Right to Left Override

Right to Left Override

Overview of the Vulnerability

A Right to Left Override (RLO) character is a unicode character, denoted as U+202E, in systems that can understand unicode. Whenever an RLO character is rendered, all unicode text afterwards will be reversed. An RLO attack in the application allows a malicious attacker to spoof content in a way where it can potentially socially engineer users into disclosing data such as usernames, passwords or other sources of sensitive information.

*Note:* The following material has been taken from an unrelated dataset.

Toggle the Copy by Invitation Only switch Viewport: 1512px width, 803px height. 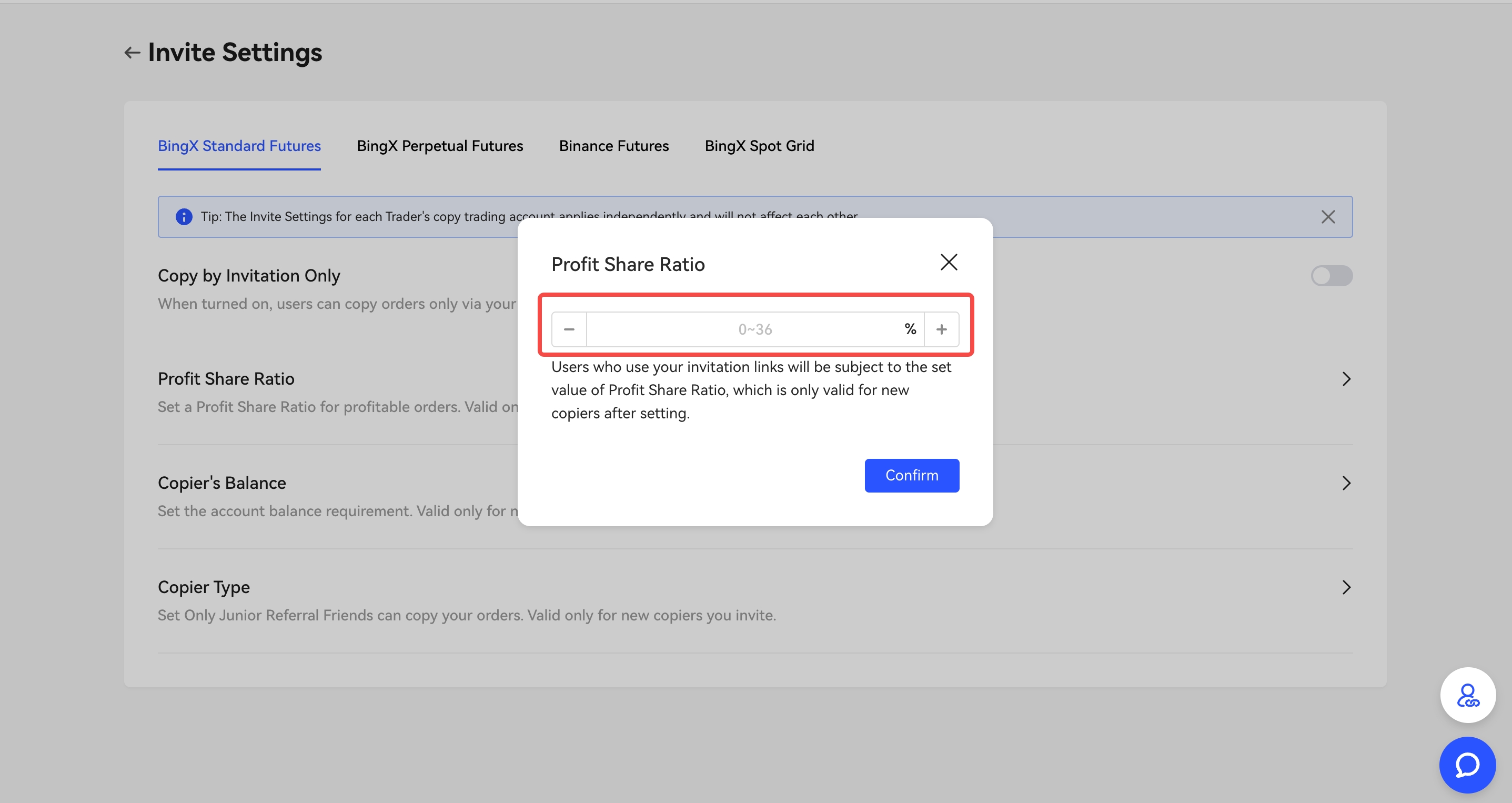coord(1332,275)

A successful exploit of an RLO character can trick users to downloading or clicking on files they otherwise would not. These files can include malware or an executable that requires user interaction to successfully infect systems.

Business Impact

This vulnerability can lead to reputational damage and indirect financial loss to the company through the impact to customers’ trust.

Steps to Reproduce

  1. Enable a HTTP interception proxy, such as Burp Suite or OWASP ZAP

  2. Use a browser to navigate to: {{URL}}

  3. Perform {{action}} and capture the request in the HTTP interception proxy

  4. Append/add an RLO unicode character to: {{parameter}}

  5. Forward or replay the following request to the endpoint:

{{request}}

Proof of Concept (PoC)

The screenshot(s) below demonstrates the RLO:

{{screenshot}}

Recommendation(s)

There is no single technique to protect from content spoofing. However, the following best practices should be adhered to:

Validate all input data, including that which is reflected by a request parameter Refrain from passing HTML data via request parameters. Properly encode the HTML before passing it through a request parameter if there is no other way. Refrain from displaying messages via request parameter. It is best practice to use temporary sessions instead.